Learn about Current Recommendations on Barrett’s Surveillance
Introduction
Barrett’s Esophagus, also called Barrett’s Metaplasia, is a pre-cancerous change in the cells lining the distal portion of the esophagus, usually occurring at the squamo-columnar junction. This is the area where the lining of the stomach, which is cellular tissue resistant to stomach acid damage, meets the tissue of the esophagus, which is not resistant to acid damage.
Frequency of Barrett’s and Cancer
Approximately ten percent of people with persistent and severe acid reflux disease—GERD or Gastroesophageal Reflux Disease—are likely to develop some changes in the esophagus from normal cells to metaplastic cells. Of these, depending on the study, from 0.5 percent to two percent will progress to adenocarcinoma, which is one of the two types of esophageal cancer. The other is squamous cell carcinoma, whose primary risk factors are heavy alcohol and tobacco use or caustic injury from substances such as lye. For a yet unknown reason, esophageal adenocarcinoma is one of the fastest growing cancers in the industrialized world, outpacing even melanoma, breast cancer and prostate cancer.
Diagnosis
Barrett’s Esophagus is diagnosed by biopsies taken during an endoscopy, when a viewing tube is passed down the esophagus. Since the linkage between Barrett’s and esophageal cancer was recognized, there have been debates about how best to manage the condition and how often to retest for changes with more endoscopies and biopsies. As a general rule, current recommendations about Barrett’s surveillance have tended towards longer intervals, as long as there is no progression to dysplasia.
Risk Factors
Some research tried to identify surveillance options by stratifying those at high risk of a malignant change in Barrett’s, focusing on these factors [1]:
- Men over 45 years
- Longer length of Barrett’s segment (over 3 cm)

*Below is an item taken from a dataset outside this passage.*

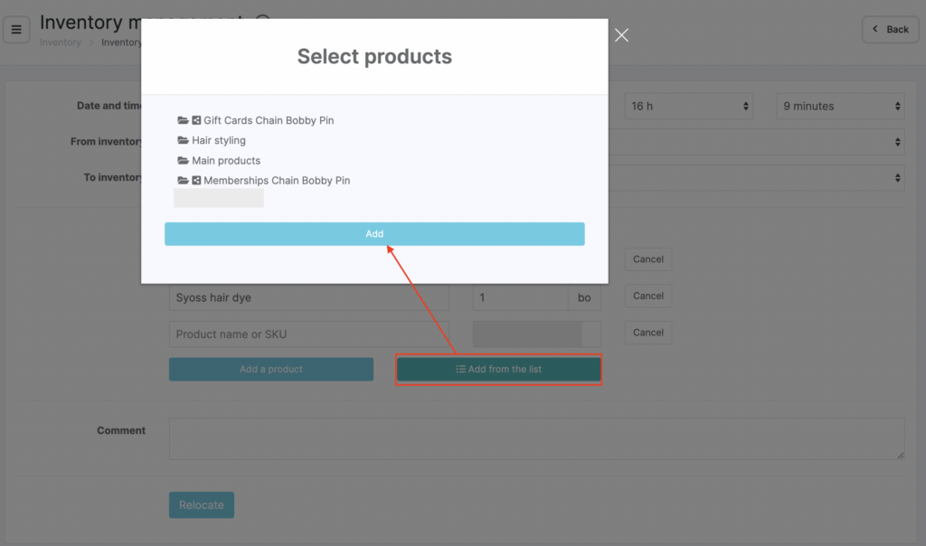926x546 pixels.
Task: Click the Main products folder icon
Action: 184,161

- Severe reflux more than three times a week
- Chronic heartburn for more than ten years
- Obesity
- Taking drugs that relax the lower esophageal sphincter
- Cured Helicobacter pylori infection
- Family history of Barrett’s
This has been less than satisfactory because Barrett’s progression to esophageal carcinoma is extremely variable, even in individuals with the above criteria.
American College of Gastroenterology Guidelines
The latest revision (2008) of guidelines from the American College of Gastroenterology (ACG) for current recommendations on Barrett’s surveillance are based on the grade of dysplasia, that is, the progressive amount of cellular changes from normal, to metaplasia, to low grade dysplasia and finally high grade dysplasia [2]. The consensus in the U.S. is for follow-up surveillance primarily because there is a very poor five-year survival rate for advanced esophageal cancer.
The guidelines recommend surveillance endoscopy on patients after reflux symptoms are brought under control with proton pump inhibitor drugs. If no evidence of dysplasia is there, then re-check within one year. If there is still no sign of dysplasia, then surveillance every three years is recommended.
If low-grade dysplasia is detected, then there should be a follow-up endoscopy with biopsy within six months. If no further progression exists, then yearly endoscopies are done until no dysplasia is found on two consecutive examinations. When high-grade dysplasia is noted, then follow-up should take place within three months.
In all cases when dysplasia exists, it should be confirmed by an expert pathologist, according to the ACG guidelines
References
[1]. British Medical Journal, Surveillance for Barrett’s Oesophagus, 2001
[2]. Wang, Kenneth K., and Sampliner, Richard E., “Updated Guidelines 2008 for the Diagnosis, Surveillance and Therapy of Barrett’s Esophagus,” American Journal of Gastroenterology, 2008; 103:788-797.